Saved entries
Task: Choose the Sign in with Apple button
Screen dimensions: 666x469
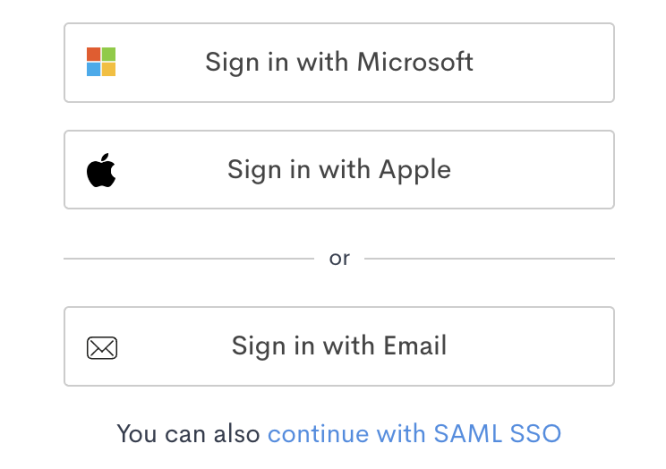Action: click(339, 170)
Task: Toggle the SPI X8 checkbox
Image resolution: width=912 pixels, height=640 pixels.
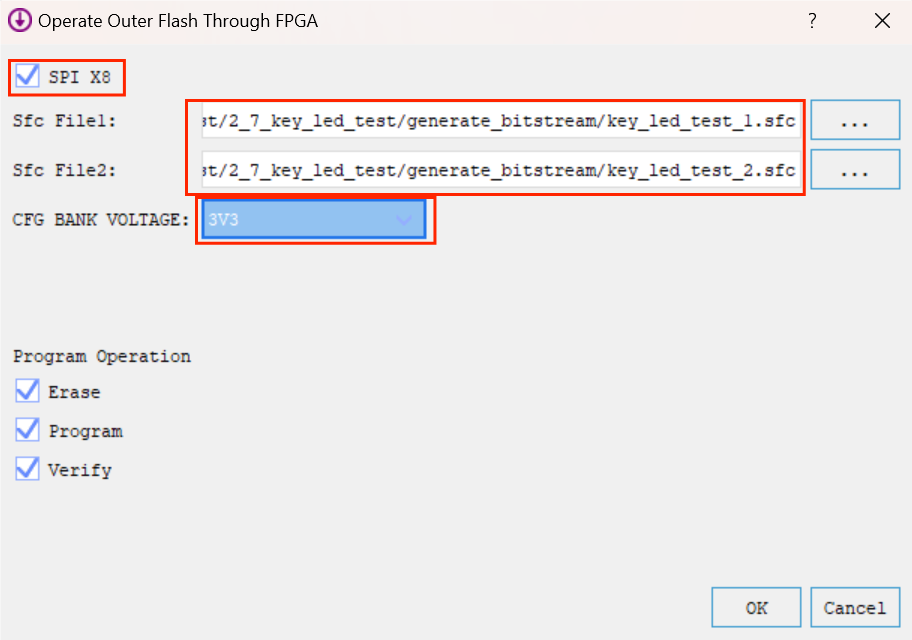Action: pos(28,76)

What you should do >>
Restate each record from above word for word, excluding any picture it holds.

Exercise response >>
Task: Choose the Sign in with Apple button
Screen dimensions: 666x469
Action: click(339, 170)
Task: Toggle the SPI X8 checkbox
Image resolution: width=912 pixels, height=640 pixels.
Action: pos(28,76)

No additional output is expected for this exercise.